Whiskers, like our eyes or fingers, must move to sense the stationary things in their environment. Prof. Ehud Ahissar and his group in the Institute’s Neurobiology Department, including Dr. Knarik Bagdasarian, have been investigating the rat’s active sensing system for over a decade, applying a method in which the experimenter “does the whisking” for an anesthetized rat. This method enables them to study so-called active sensation, but the whisker’s movement could not mimic that of awake rats – in which sensing and the act of whisking are tightly bound.
In the present study they combined their method with one developed by Dr. Avner Wallach, at that time a postdoctoral fellow in Ahissar’s lab, whose PhD research with Profs. Shimon Marom and Ron Meir in the Technion had involved work on integrating computers into biological systems. Wallach, Bagdasarian and Ahissar further developed a combined method: a closed-loop system in which the rat whisking system and the computer form a sort of “rat-computer hybrid” that recreates the whisking movement and the way it is regulated in awake, freely-moving rats.
The discovery that the mechanoreceptors within the whisker follicle were actually calculating the whisker’s motion phase “online” came as a surprise to the researchers, because knowing the phase implies predictive knowledge of how the whisker motion will develop. The assumption was that specialized neuronal circuits would perform this calculation using raw data from both the receptor and the brain’s motion-planning circuits.
“On second thought,” says Ahissar, “this work division is sensible. The sensory organs are not merely ‘signal converters.’ Rather, they are broad, inclusive interfaces between organisms and their environments, providing everything the brain needs for making sense out of their signals.” Next, the researchers would like to know how the sensory organ physically calculates this predictive information.

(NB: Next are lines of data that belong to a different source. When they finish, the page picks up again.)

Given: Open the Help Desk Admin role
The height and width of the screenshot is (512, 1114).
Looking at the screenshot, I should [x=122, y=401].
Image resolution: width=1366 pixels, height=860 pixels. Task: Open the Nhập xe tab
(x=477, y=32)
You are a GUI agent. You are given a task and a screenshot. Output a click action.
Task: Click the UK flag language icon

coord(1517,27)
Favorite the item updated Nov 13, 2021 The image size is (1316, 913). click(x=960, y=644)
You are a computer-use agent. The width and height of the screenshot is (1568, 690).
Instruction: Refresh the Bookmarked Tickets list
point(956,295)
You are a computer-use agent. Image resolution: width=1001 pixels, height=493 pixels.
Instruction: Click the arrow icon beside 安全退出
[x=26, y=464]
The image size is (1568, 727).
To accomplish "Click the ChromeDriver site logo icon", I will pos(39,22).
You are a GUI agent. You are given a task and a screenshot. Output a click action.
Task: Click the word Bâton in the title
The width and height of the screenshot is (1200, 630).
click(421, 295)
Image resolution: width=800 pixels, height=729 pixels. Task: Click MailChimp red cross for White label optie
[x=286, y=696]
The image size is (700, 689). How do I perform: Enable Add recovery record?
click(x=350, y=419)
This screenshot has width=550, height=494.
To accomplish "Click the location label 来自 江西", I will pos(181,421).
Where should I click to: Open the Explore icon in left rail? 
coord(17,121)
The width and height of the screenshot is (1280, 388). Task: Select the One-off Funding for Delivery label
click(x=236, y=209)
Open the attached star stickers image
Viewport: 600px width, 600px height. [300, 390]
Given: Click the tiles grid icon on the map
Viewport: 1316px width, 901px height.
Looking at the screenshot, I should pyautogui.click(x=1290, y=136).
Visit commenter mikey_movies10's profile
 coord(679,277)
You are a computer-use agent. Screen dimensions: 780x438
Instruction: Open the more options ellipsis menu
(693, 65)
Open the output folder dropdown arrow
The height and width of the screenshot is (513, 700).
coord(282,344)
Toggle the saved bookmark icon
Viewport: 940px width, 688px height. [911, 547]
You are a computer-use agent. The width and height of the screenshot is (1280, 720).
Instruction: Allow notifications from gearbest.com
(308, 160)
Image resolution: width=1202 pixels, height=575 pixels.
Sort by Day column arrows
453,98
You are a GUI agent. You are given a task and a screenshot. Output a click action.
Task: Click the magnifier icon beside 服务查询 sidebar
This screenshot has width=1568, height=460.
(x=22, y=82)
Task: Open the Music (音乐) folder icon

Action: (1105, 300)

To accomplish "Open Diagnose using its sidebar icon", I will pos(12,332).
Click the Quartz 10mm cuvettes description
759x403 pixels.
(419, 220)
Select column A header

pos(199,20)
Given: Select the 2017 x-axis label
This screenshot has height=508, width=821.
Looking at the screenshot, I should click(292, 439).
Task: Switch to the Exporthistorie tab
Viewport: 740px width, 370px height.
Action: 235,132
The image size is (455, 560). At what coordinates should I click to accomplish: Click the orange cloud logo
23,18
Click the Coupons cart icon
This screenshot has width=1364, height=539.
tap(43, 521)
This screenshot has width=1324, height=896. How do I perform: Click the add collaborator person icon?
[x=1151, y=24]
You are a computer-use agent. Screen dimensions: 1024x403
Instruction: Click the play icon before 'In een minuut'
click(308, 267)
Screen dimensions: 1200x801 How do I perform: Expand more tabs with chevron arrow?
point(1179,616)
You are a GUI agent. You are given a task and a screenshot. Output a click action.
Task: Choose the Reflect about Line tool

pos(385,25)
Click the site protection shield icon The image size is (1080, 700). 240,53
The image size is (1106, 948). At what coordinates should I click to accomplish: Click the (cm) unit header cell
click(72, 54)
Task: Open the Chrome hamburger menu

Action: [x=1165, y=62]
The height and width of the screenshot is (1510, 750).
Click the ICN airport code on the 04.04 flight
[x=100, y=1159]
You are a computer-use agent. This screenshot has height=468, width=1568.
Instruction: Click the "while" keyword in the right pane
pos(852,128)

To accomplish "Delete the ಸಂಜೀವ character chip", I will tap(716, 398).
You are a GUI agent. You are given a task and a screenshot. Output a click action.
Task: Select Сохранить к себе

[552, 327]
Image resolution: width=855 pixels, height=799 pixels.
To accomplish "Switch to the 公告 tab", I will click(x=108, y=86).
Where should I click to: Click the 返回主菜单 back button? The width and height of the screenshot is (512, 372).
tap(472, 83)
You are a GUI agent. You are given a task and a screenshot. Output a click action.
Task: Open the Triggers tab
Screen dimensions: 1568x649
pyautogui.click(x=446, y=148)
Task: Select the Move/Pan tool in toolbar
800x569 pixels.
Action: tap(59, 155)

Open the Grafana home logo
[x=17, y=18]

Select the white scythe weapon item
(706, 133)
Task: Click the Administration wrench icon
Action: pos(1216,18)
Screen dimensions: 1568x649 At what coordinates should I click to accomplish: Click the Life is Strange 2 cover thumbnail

The combined method might, in future research, be used to explore other closed-loop algorithms in the brain. “By investigating sensing with a machine-brain interface, we were able to obtain a sort of insider’s insight into the communications between the whisker and brain,” says Wallach. “This ‘inside agent’ can be moved around to explore other complex motor-sensory loops underlying perception.”
“The more the sensory organs are studied, the more their complexity and sophistication are revealed,” adds Ahissar. “It seems that their evolution is a key factor in the evolution of perception.”